▶ What to work on
Copy out every one of the lines below verbatim, keeping their order.
--- start Information shown ---
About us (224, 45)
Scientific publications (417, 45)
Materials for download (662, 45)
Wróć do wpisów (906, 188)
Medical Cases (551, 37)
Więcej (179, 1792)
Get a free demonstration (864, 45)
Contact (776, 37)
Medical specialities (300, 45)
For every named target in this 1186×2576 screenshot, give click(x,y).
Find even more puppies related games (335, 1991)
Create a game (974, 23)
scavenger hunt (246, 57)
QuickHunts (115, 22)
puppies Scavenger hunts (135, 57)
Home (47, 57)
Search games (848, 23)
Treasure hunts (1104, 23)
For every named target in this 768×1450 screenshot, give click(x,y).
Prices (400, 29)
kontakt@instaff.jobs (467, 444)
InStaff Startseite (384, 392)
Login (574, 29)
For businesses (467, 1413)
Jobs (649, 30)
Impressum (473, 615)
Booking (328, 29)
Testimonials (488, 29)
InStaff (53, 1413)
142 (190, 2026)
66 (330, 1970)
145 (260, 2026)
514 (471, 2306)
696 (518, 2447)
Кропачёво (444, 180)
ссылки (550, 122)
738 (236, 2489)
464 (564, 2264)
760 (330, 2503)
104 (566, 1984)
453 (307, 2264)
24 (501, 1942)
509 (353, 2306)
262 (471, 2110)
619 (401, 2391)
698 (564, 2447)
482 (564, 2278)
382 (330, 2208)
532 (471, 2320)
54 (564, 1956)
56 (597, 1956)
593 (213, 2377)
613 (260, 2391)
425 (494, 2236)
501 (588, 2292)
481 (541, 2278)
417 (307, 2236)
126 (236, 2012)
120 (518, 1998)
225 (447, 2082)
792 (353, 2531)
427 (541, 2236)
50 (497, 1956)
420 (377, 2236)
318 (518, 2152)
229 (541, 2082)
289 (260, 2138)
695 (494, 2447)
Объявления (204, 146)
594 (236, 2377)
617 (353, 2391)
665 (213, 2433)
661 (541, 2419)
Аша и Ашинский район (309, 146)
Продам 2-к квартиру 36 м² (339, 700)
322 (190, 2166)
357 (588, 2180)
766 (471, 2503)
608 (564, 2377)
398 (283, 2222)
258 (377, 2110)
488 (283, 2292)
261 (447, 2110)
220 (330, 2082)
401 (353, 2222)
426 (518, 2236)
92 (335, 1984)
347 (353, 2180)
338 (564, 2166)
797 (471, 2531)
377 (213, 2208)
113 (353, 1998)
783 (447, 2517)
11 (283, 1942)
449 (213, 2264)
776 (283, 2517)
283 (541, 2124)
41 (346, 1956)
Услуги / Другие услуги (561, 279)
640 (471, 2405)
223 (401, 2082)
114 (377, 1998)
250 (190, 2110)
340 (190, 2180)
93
--- end Information shown ---
▶ Result for this task
About us (224, 45)
Scientific publications (417, 45)
Materials for download (662, 45)
Wróć do wpisów (906, 188)
Medical Cases (551, 37)
Więcej (179, 1792)
Get a free demonstration (864, 45)
Contact (776, 37)
Medical specialities (300, 45)
For every named target in this 1186×2576 screenshot, give click(x,y).
Find even more puppies related games (335, 1991)
Create a game (974, 23)
scavenger hunt (246, 57)
QuickHunts (115, 22)
puppies Scavenger hunts (135, 57)
Home (47, 57)
Search games (848, 23)
Treasure hunts (1104, 23)
For every named target in this 768×1450 screenshot, give click(x,y).
Prices (400, 29)
kontakt@instaff.jobs (467, 444)
InStaff Startseite (384, 392)
Login (574, 29)
For businesses (467, 1413)
Jobs (649, 30)
Impressum (473, 615)
Booking (328, 29)
Testimonials (488, 29)
InStaff (53, 1413)
142 (190, 2026)
66 (330, 1970)
145 (260, 2026)
514 (471, 2306)
696 (518, 2447)
Кропачёво (444, 180)
ссылки (550, 122)
738 (236, 2489)
464 (564, 2264)
760 (330, 2503)
104 (566, 1984)
453 (307, 2264)
24 (501, 1942)
509 (353, 2306)
262 (471, 2110)
619 (401, 2391)
698 (564, 2447)
482 (564, 2278)
382 (330, 2208)
532 (471, 2320)
54 (564, 1956)
56 (597, 1956)
593 (213, 2377)
613 (260, 2391)
425 (494, 2236)
501 (588, 2292)
481 (541, 2278)
417 (307, 2236)
126 (236, 2012)
120 (518, 1998)
225 (447, 2082)
792 (353, 2531)
427 (541, 2236)
50 (497, 1956)
420 (377, 2236)
318 (518, 2152)
229 (541, 2082)
289 (260, 2138)
695 (494, 2447)
Объявления (204, 146)
594 (236, 2377)
617 (353, 2391)
665 (213, 2433)
661 (541, 2419)
Аша и Ашинский район (309, 146)
Продам 2-к квартиру 36 м² (339, 700)
322 (190, 2166)
357 (588, 2180)
766 (471, 2503)
608 (564, 2377)
398 (283, 2222)
258 (377, 2110)
488 (283, 2292)
261 (447, 2110)
220 (330, 2082)
401 (353, 2222)
426 (518, 2236)
92 (335, 1984)
347 (353, 2180)
338 (564, 2166)
797 (471, 2531)
377 (213, 2208)
113 (353, 1998)
783 (447, 2517)
11 (283, 1942)
449 (213, 2264)
776 (283, 2517)
283 (541, 2124)
41 (346, 1956)
Услуги / Другие услуги (561, 279)
640 (471, 2405)
223 (401, 2082)
114 (377, 1998)
250 (190, 2110)
340 (190, 2180)
93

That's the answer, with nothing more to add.